» **PASSAGE FOR REVIEW**
↓↓↓

EDIT part 3: Thanks for the suggestions all. I'm currently doing some unit tests (seeing which parts are slowing down) as some have suggested. As the program takes a while to load and execute, it is taking time to see any results from the tests and therefore I apologize for late responses. I think the main point I wanted to clarify is possible reasons why threading could cause a program to run slowly. From what I gather from the comments, it simply shouldn't be. I'll post when I can find a reasonable resolution, thanks again.
(FINAL) EDIT part 4: It turns out that the problem was not related to threading after all. Describing it would be too cumbersome at this point (including the use of compiler optimization levels), but the ideas posted here were very useful and appreciated.
struct sched_param sched_param = {
sched_get_priority_min(SCHED_BATCH)
};
int set_thread_to_core(const long tid, const int &core_id) {
cpu_set_t mask;
CPU_ZERO(&mask);
CPU_SET(core_id, &mask);
return pthread_setaffinity_np(tid, sizeof(mask), &mask);
}
void *worker_thread(void *arg) {
job_data *temp = (job_data *)arg; // get the information for the task passed in
...
long tid = pthread_self();
int set_thread = set_thread_to_core(tid, slot_id); // assume slot_id is 1 (it is in the test case I run)
sched_get_priority_min(SCHED_BATCH);
pthread_setschedparam(tid, SCHED_BATCH, &sched_param);
int success = process_job(...); // this is where all the work actually happens
pthread_exit(NULL);
}
int main(int argc, char* argv[]) {
...
pthread_t temp;
pthread_create(&temp, NULL, worker_thread, (void *) &jobs[i]); // jobs is a vector of a class type containing information for the task
...
return 0;
}

If you have plenty of CPU cores, and have plenty of work to do, it should not take longer to run in multithreaded than single threaded mode - the actual CPU time may be a fraction longer, but the "wall-clock time" should be shorter. I'm pretty sure that your code has some sort of bottleneck where one thread is blocking the other.
This is because of one or more of these things - I'll list them first, then go into detail below:
Some lock in a thread is blocking the second thread from running.

↑↑↑

» **EXTRACTED DATA**
↓↓↓

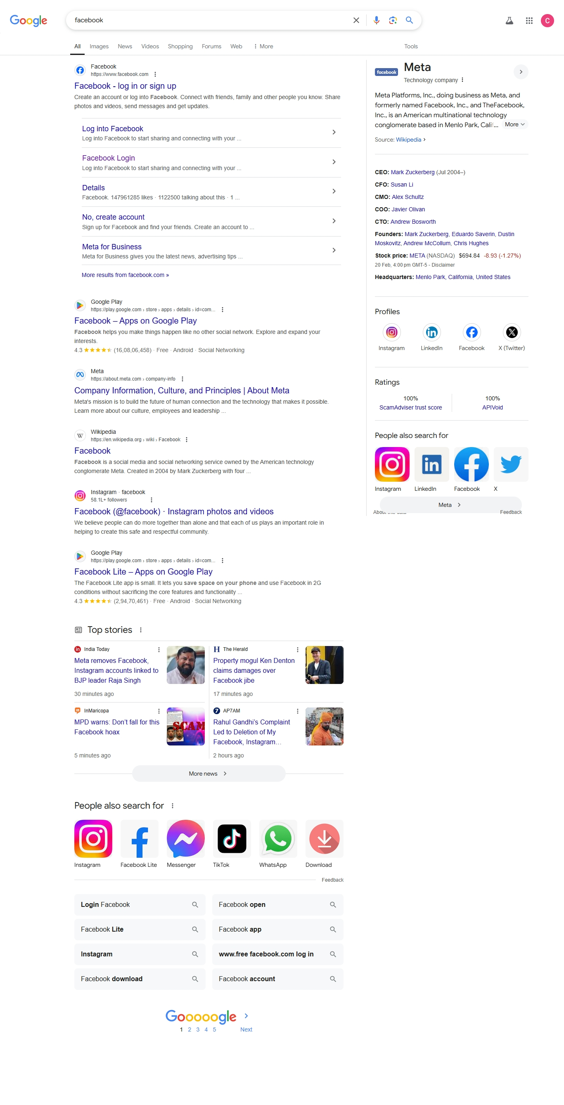Open Google Lens image search icon
Screen dimensions: 564x1105
pos(393,20)
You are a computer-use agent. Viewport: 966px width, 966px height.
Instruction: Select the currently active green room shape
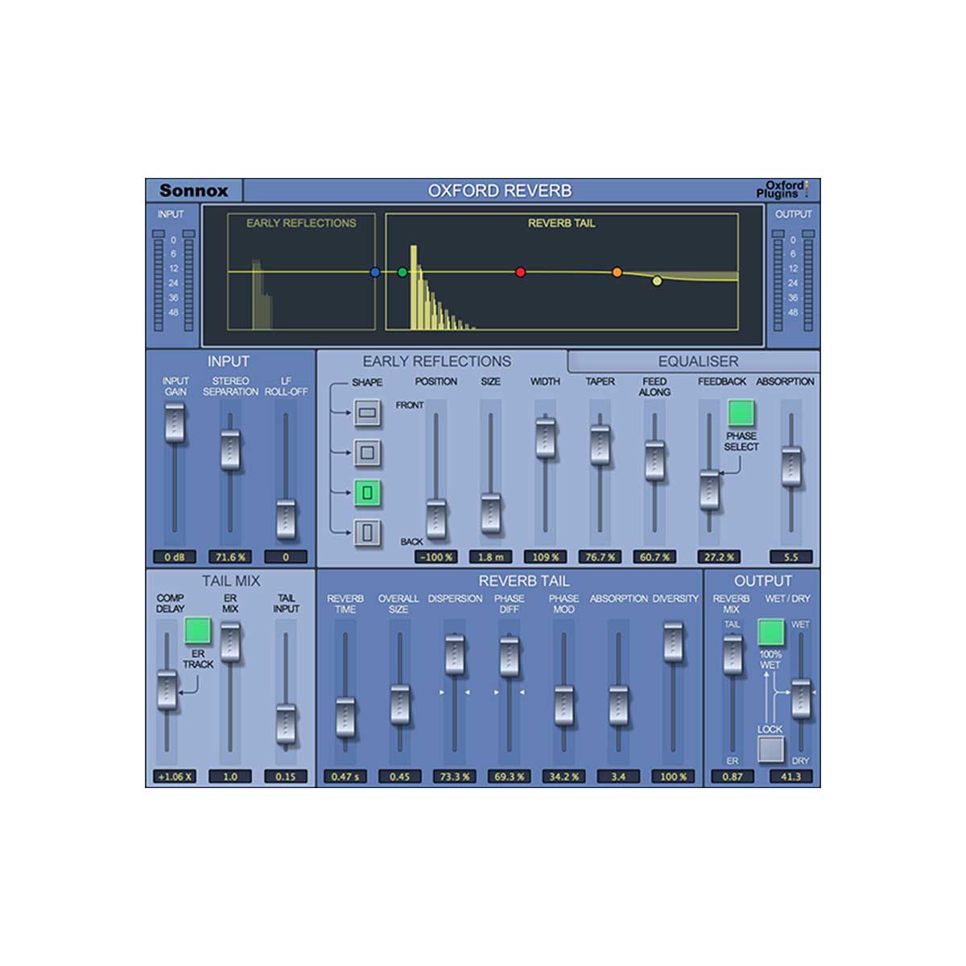coord(366,489)
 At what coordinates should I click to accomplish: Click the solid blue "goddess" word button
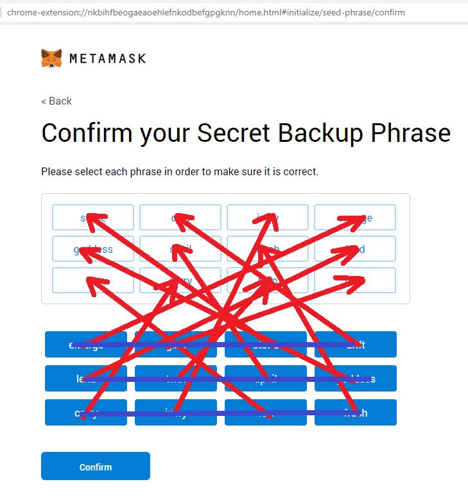(356, 379)
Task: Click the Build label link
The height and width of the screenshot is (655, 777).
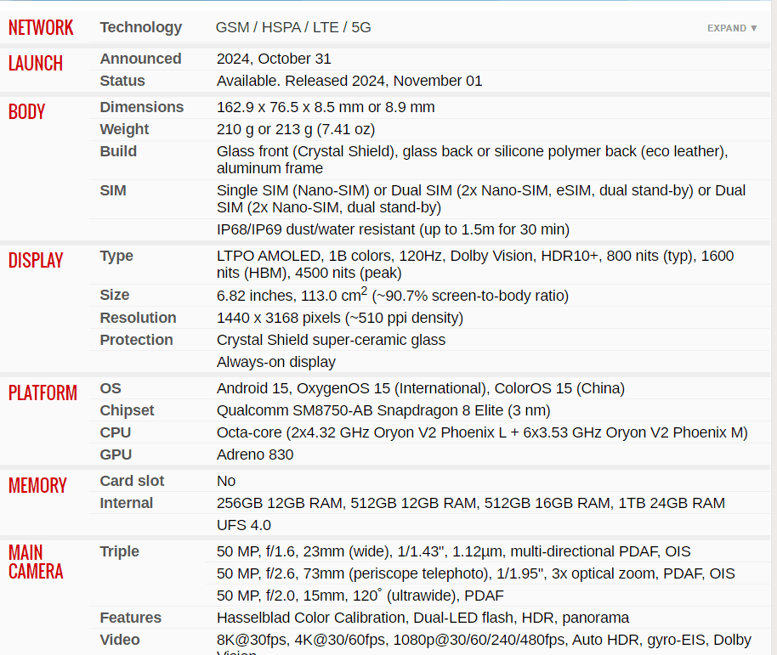Action: [x=118, y=151]
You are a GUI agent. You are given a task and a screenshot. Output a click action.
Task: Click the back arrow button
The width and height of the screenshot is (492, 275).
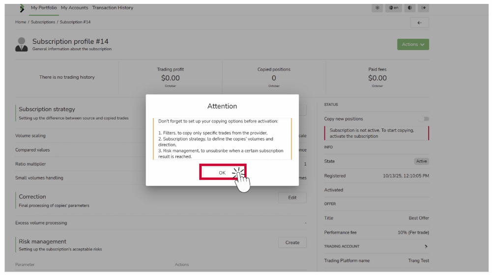(x=419, y=23)
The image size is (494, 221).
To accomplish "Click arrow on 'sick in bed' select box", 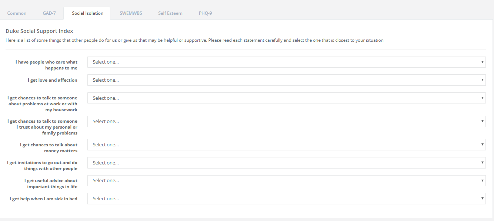I will 483,198.

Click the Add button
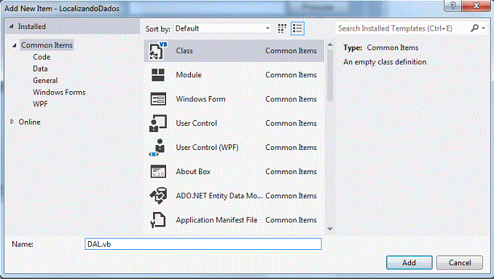click(x=409, y=263)
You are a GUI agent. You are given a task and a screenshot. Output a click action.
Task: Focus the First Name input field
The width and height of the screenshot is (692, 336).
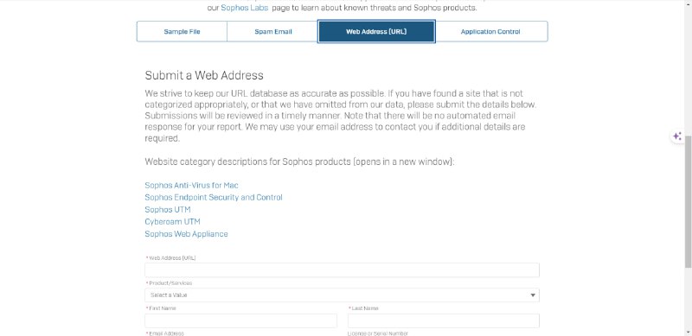241,320
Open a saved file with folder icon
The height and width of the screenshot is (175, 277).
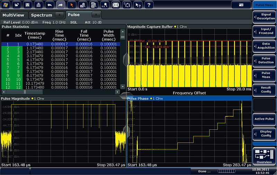coord(17,5)
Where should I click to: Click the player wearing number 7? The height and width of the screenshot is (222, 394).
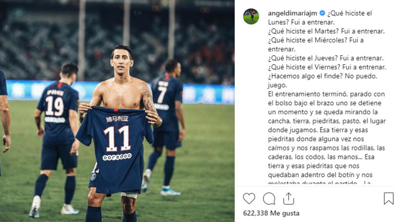(x=165, y=126)
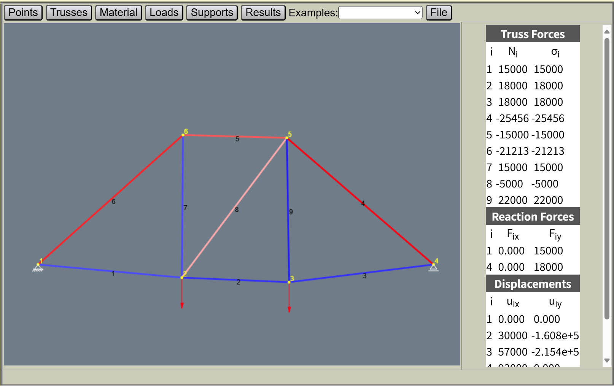Image resolution: width=614 pixels, height=386 pixels.
Task: Click the Truss Forces table header
Action: [x=532, y=34]
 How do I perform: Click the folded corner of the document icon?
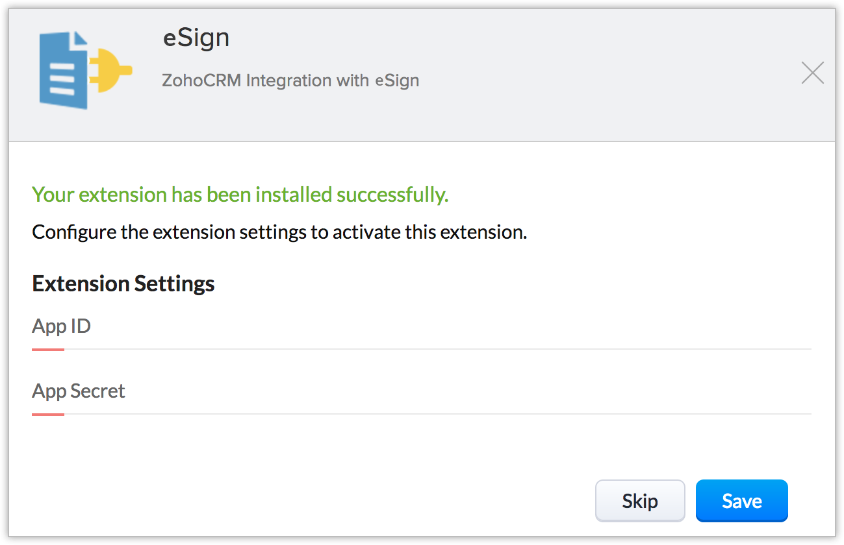(x=80, y=39)
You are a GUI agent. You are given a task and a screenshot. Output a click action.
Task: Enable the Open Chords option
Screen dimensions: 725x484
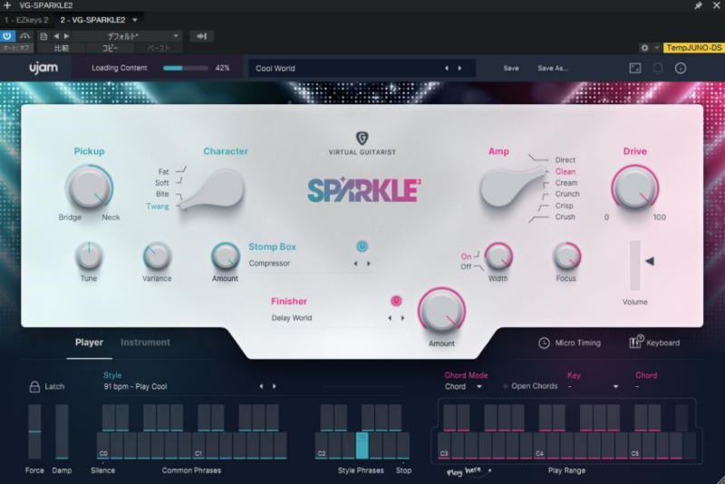point(506,386)
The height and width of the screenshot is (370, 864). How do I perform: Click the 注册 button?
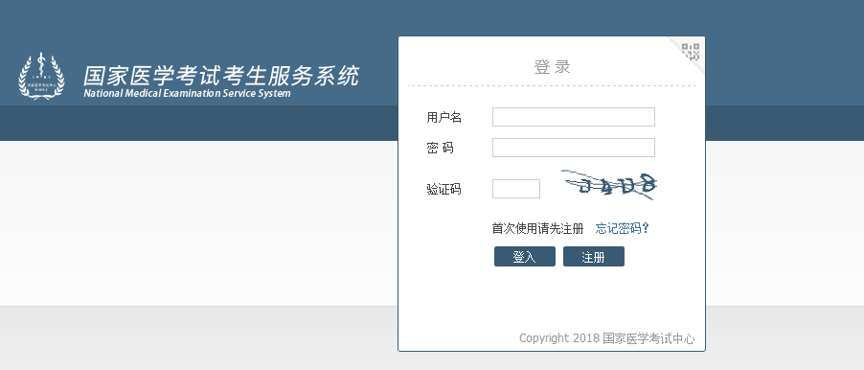[x=594, y=256]
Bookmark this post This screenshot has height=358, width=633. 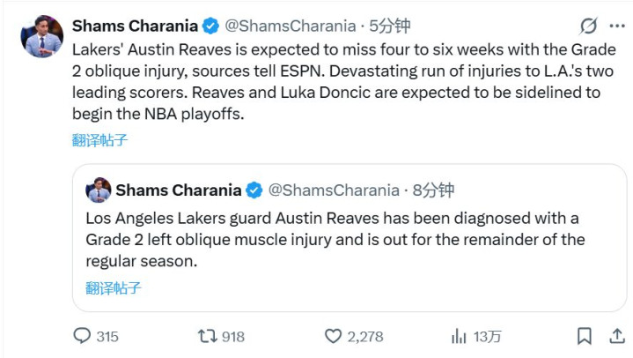[x=584, y=336]
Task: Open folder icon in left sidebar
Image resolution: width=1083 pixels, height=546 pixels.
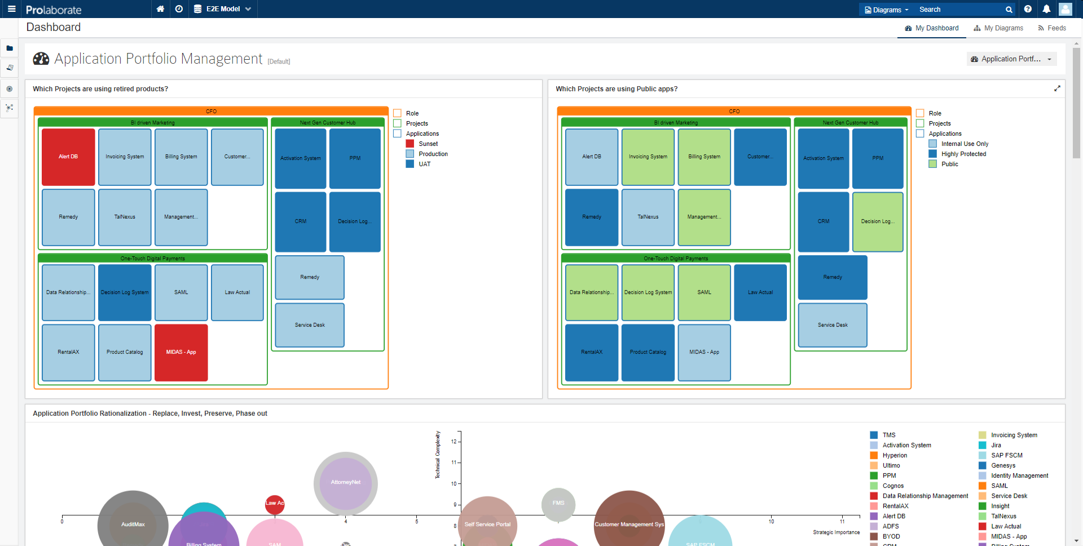Action: coord(10,48)
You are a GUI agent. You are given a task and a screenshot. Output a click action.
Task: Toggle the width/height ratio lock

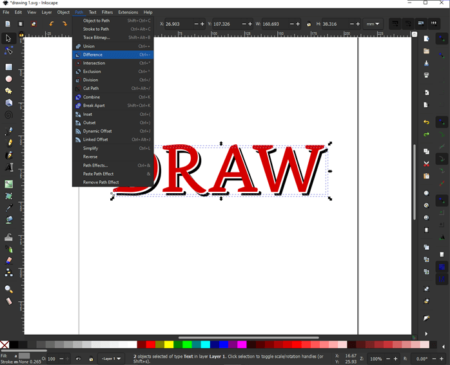[x=309, y=24]
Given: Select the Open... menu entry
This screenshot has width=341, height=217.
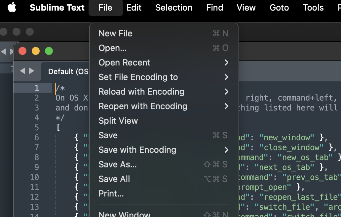Looking at the screenshot, I should [112, 48].
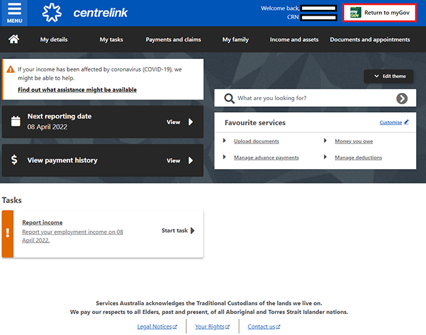Click the orange exclamation task alert icon
426x335 pixels.
8,233
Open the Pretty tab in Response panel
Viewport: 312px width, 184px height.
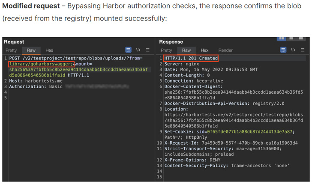[166, 50]
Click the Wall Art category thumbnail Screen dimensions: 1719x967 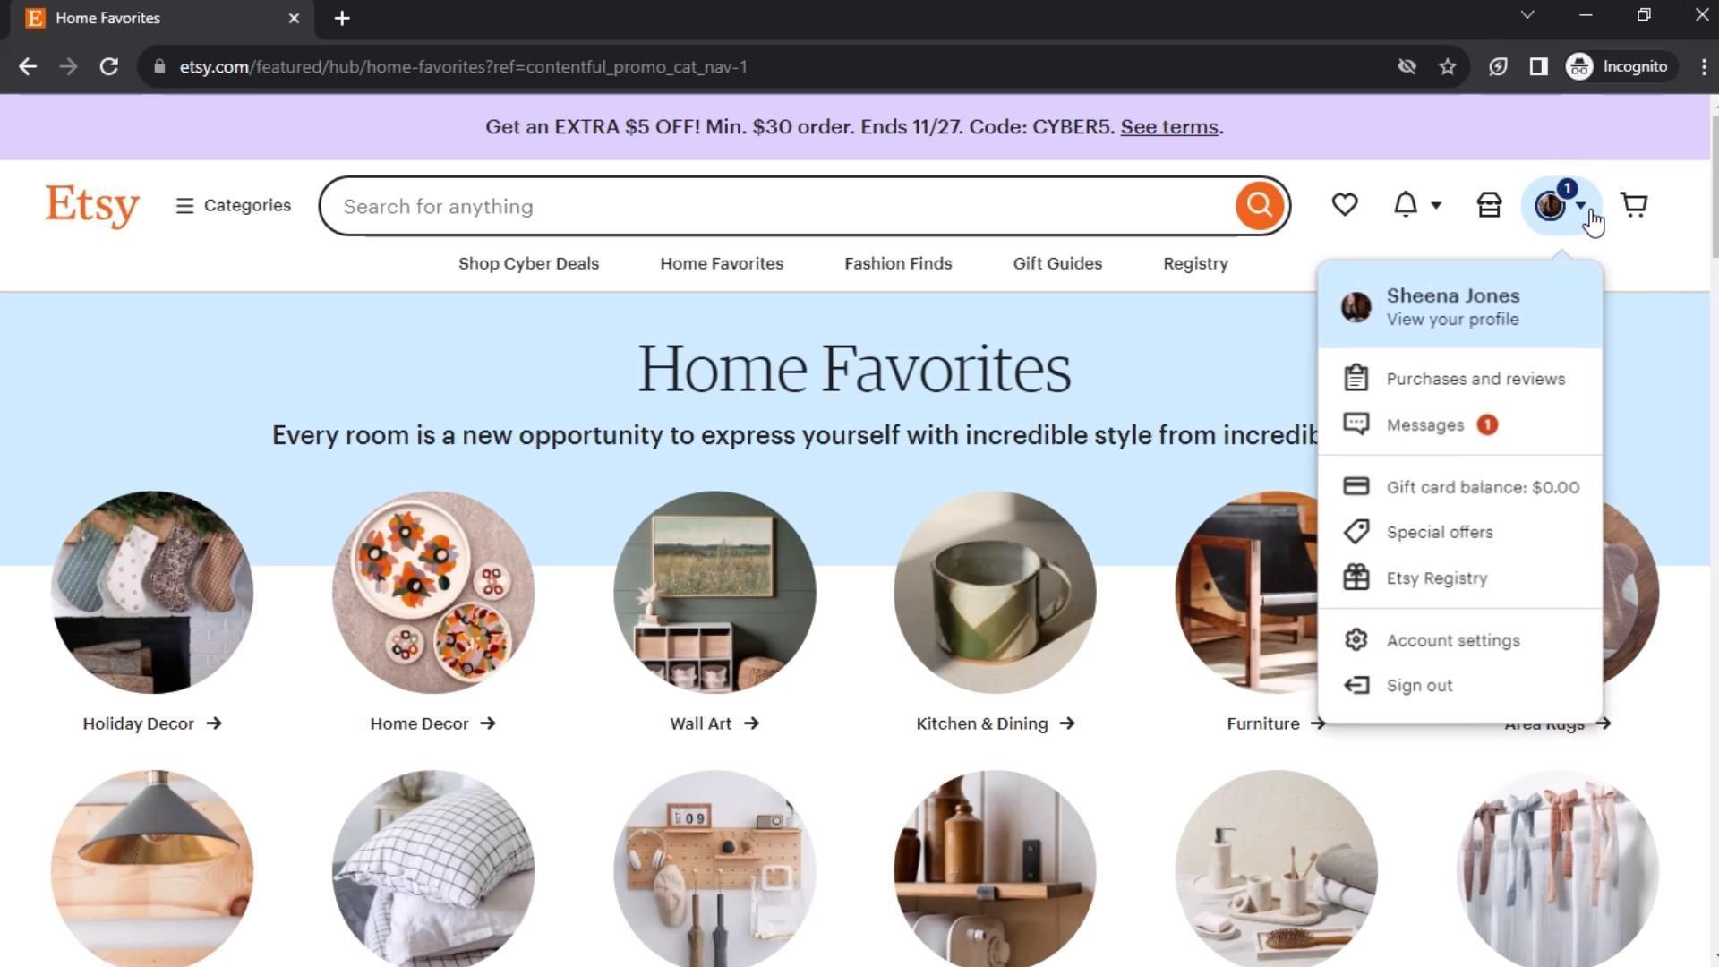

↑↑↑

» **WHAT YOU WILL DO**
**1)** Which functions are defined in the code of the multithreading passage? List every one.
**2)** Could you write the next part of the multithreading passage, picking up after its final sentence?

» **WRITTEN RESPONSES**
**1)** set_thread_to_core, worker_thread, main

**2)**
Sharing of data between threads (either true or "false" sharing)
Cache thrashing.
Competition for some external resource causing thrashing and/or blocking.
Badly designed code in general...
Some lock in a thread is blocking the second thread from running.
If there is a thread that takes a lock, and another thread wants to use the resource that is locked by this thread, it will have to wait. This obviously means the thread isn't doing anything useful. Locks should be kept to a minimum by only taking the lock for a short period. Using some code to identify if locks are holding your code, such as:
while (!tryLock(some_some_lock))
{
tried_locking_failed[lock_id][thread_id]++;
}
total_locks[some_lock]++;
Printing some stats of the locks would help to identify where the locking is contentious - or you can try the old trick of "Press break in the debugger and see where you are" - if a thread is constantly waiting for some lock, then that's what's preventing progress...
Sharing of data between threads (either true or "false" sharing)
If two threads use [and update the value of it frequently] the same variable, then the two threads will have to swap "I've updated this" messages, and the CPU's have to fetch the data from the other CPU before it can continue with it's use of the variable. Since "data" is shared on a "per cache-line" level, and a cache-line is typically 32-bytes, something like:
int var[NUM_THREADS];
...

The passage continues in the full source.